What you will do >>
Go through the records, and copy each line in which the string "computer" is present.

Dataset entries
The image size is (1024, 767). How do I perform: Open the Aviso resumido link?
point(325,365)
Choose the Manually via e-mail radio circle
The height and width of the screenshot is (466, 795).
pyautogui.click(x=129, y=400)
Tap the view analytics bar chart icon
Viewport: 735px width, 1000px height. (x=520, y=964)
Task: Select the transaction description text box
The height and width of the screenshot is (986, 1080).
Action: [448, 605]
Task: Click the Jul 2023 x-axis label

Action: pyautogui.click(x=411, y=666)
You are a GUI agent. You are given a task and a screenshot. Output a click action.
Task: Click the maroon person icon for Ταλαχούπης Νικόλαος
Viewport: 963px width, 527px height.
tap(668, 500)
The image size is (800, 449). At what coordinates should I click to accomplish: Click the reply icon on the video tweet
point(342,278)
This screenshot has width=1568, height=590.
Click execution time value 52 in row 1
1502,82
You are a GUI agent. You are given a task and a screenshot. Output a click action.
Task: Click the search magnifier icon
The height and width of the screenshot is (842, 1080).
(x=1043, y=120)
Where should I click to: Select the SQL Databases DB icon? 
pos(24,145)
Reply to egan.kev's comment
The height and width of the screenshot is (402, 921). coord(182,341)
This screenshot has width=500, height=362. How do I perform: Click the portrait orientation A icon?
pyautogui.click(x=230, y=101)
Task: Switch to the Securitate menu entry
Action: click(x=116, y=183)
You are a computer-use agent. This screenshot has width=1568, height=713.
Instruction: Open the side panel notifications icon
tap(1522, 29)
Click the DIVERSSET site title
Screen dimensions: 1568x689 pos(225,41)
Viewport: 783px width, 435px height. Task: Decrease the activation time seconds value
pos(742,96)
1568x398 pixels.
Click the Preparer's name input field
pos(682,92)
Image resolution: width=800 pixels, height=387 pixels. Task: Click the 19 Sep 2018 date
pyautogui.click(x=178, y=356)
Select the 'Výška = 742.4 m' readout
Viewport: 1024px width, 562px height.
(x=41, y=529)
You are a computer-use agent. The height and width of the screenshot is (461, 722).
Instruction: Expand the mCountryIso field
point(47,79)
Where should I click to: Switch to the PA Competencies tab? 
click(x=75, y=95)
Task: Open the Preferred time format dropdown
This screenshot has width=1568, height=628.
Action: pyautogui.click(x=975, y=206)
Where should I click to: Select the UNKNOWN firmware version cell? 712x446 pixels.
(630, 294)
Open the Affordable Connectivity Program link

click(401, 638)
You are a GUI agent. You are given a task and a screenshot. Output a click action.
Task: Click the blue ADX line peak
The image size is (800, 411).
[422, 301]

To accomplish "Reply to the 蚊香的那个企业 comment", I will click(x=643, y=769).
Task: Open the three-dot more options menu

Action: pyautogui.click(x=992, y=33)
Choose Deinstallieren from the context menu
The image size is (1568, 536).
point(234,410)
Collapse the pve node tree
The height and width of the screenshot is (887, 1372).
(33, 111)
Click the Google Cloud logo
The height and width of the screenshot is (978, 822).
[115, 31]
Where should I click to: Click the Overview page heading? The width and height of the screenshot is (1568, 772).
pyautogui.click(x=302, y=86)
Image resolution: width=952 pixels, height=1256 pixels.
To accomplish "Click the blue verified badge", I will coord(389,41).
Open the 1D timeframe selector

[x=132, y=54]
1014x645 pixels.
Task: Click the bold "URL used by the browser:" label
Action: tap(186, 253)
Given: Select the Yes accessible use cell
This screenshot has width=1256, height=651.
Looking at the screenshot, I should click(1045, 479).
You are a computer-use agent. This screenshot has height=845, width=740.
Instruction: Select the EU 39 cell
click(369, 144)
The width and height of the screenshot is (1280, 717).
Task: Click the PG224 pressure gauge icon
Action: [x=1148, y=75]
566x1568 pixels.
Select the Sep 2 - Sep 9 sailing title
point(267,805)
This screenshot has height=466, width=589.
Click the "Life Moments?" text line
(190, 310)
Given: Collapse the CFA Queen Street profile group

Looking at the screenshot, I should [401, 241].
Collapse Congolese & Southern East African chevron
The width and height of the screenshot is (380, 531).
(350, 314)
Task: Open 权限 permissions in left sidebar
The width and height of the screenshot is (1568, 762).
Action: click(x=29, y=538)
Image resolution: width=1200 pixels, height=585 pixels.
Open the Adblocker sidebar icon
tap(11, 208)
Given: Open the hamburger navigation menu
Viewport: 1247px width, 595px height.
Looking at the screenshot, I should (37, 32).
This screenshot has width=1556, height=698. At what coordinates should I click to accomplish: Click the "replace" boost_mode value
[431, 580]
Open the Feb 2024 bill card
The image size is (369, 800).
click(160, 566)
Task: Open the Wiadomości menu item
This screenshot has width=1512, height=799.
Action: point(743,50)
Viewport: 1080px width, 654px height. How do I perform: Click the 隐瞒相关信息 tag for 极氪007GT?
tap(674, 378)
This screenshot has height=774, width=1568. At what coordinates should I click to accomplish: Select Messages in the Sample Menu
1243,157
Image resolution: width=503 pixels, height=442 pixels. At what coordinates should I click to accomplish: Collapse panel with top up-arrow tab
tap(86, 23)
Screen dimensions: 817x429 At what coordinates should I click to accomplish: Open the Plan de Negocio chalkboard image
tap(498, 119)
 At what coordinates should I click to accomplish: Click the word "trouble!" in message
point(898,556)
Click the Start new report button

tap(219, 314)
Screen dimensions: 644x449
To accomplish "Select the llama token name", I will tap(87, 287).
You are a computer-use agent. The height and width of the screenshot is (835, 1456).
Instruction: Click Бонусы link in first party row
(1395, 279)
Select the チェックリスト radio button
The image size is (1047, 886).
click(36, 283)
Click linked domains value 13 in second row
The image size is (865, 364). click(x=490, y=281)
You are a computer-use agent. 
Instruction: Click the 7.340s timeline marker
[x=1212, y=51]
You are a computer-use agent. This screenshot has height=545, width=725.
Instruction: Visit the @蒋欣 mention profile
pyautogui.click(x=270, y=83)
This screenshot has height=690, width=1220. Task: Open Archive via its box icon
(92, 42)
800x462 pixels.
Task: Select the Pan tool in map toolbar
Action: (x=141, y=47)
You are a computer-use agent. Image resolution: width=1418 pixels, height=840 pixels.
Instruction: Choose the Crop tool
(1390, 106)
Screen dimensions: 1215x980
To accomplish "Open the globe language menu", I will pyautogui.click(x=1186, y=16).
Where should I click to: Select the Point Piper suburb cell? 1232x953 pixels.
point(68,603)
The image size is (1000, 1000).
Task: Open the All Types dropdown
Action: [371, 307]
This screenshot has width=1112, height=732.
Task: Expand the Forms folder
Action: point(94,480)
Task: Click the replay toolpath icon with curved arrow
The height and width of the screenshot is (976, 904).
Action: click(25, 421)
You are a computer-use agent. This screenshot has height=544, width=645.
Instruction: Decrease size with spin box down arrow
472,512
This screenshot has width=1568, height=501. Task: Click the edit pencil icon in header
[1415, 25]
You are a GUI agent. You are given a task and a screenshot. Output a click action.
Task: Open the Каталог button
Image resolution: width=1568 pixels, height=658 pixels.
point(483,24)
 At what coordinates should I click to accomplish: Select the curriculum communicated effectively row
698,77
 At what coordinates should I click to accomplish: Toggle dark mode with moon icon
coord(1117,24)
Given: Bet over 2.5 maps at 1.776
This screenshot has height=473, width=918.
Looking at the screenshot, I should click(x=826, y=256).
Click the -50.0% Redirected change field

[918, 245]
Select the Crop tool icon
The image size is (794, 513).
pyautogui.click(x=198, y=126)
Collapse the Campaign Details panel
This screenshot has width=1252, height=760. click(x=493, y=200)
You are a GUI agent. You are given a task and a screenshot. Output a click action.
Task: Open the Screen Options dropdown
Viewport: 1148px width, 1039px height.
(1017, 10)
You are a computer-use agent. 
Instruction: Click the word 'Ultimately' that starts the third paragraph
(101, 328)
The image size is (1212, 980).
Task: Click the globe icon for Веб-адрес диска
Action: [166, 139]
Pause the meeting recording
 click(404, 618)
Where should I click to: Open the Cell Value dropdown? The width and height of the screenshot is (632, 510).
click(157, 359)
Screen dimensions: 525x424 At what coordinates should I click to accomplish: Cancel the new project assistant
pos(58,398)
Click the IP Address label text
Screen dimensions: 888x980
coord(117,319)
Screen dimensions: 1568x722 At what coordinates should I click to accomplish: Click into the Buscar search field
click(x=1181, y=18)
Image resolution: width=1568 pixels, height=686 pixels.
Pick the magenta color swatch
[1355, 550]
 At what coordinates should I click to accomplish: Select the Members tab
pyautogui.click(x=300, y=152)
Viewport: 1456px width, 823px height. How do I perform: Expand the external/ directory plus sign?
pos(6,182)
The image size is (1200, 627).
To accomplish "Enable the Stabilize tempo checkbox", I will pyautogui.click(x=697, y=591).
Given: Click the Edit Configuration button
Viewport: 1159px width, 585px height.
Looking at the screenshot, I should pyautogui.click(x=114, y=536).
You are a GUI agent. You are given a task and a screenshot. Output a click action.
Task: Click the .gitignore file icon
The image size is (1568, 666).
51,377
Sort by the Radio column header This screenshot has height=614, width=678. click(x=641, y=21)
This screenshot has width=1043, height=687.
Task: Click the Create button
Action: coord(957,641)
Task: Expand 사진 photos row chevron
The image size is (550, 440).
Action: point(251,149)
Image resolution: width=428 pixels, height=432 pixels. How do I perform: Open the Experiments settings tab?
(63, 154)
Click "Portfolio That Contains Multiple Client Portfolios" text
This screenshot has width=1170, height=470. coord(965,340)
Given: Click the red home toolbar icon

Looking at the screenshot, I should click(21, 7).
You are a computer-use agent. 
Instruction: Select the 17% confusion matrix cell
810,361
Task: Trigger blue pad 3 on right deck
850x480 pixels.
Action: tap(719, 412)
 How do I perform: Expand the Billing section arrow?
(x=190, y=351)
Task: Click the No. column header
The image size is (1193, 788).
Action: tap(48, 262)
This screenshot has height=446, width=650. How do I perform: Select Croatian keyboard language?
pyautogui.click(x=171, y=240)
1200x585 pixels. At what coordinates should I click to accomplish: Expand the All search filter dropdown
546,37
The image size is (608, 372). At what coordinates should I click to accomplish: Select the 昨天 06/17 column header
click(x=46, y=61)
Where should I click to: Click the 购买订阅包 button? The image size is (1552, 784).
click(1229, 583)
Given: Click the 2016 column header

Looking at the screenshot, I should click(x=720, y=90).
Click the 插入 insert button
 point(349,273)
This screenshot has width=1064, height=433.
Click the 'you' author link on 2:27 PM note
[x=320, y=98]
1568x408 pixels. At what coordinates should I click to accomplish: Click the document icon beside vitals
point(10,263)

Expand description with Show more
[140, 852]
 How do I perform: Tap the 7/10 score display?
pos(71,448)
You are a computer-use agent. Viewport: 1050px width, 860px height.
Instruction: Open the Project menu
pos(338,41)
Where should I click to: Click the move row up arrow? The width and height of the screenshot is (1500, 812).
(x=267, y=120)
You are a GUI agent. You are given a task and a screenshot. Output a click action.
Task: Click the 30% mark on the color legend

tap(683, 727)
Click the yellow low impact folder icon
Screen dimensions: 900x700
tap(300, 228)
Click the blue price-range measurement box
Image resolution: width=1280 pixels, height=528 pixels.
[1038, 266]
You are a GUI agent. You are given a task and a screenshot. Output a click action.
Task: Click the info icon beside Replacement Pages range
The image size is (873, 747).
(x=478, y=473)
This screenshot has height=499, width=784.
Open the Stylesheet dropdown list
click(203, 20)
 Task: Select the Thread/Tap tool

Answer for this exercise >>
You are a computer-use agent. This screenshot has width=1568, height=713.
You are a computer-use agent. The height and width of the screenshot is (461, 722).
You are a computer-use agent. This screenshot has height=845, width=740.
You are a computer-use agent. The height and width of the screenshot is (835, 1456).
You are a computer-use agent. 
You are a computer-use agent. This screenshot has height=545, width=725.
You are a computer-use agent. Image resolution: width=1418 pixels, height=840 pixels.
You are a computer-use agent. This screenshot has height=544, width=645.
You are a computer-use agent. 
You are a computer-use agent. 
You are a computer-use agent. Viewport: 1050px width, 860px height.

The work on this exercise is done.